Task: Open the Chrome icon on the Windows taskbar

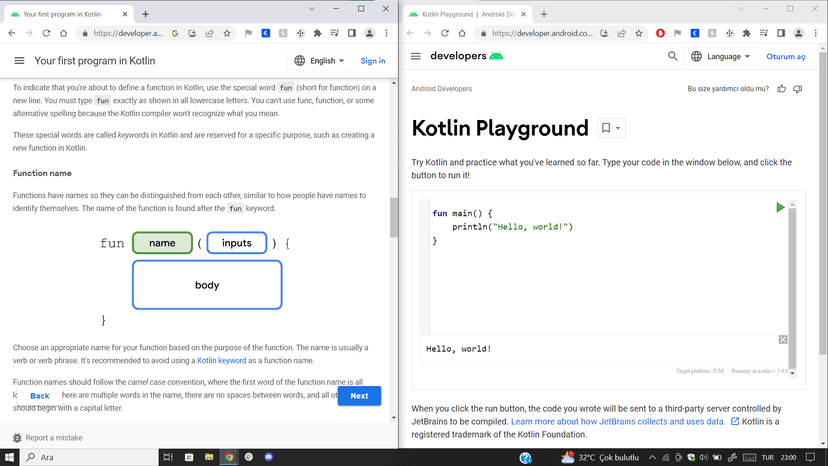Action: pos(229,457)
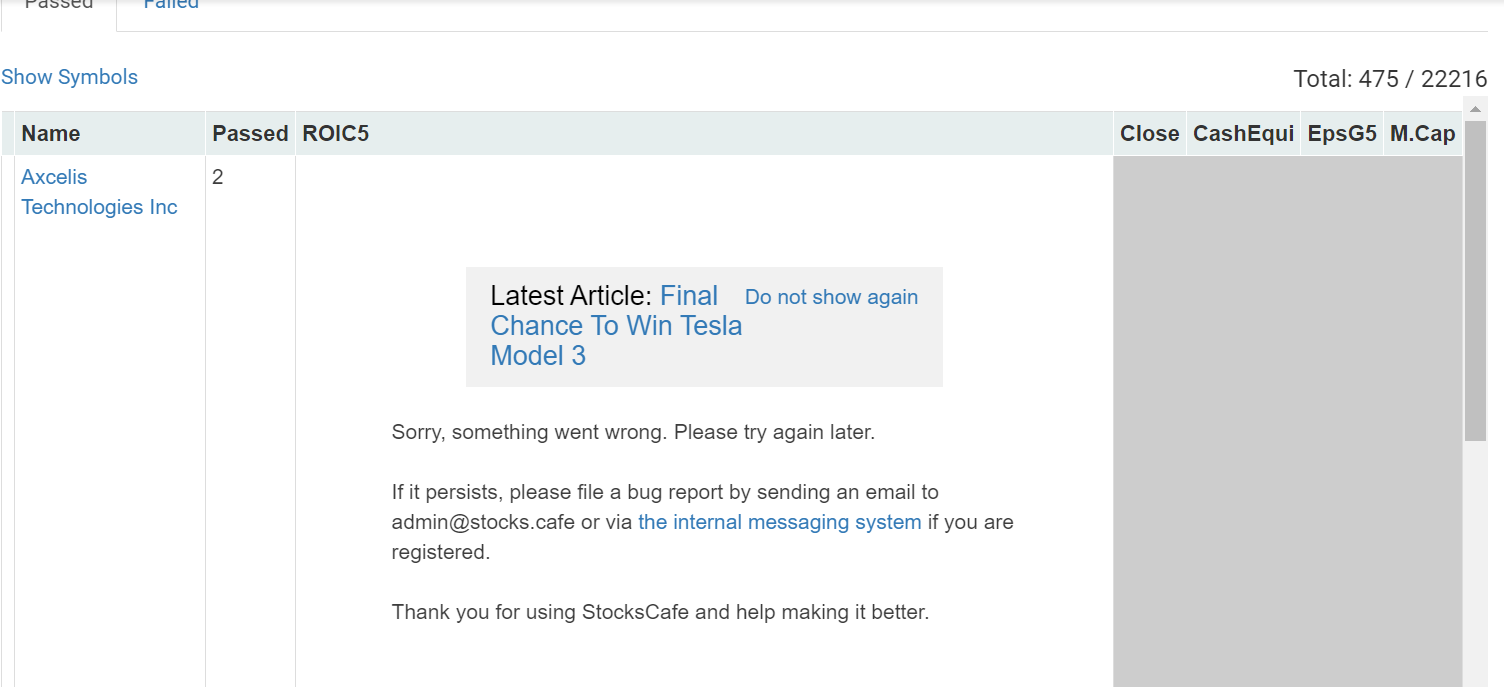This screenshot has width=1504, height=687.
Task: Open the internal messaging system link
Action: (779, 522)
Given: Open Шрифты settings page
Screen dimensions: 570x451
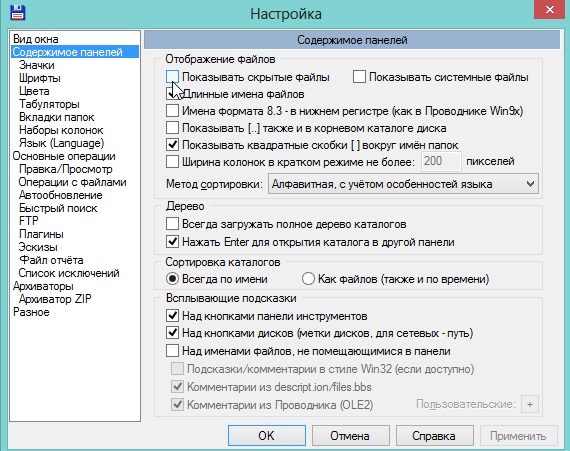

● ● ● ● ●

What to produce: None of the pictures should appear; repeat the records exactly otherwise.

Exercise output:
Task: Open the Chrome icon on the Windows taskbar

Action: pos(229,457)
This screenshot has width=1504, height=687.
Task: Open the internal messaging system link
Action: (779, 522)
Given: Open Шрифты settings page
Screen dimensions: 570x451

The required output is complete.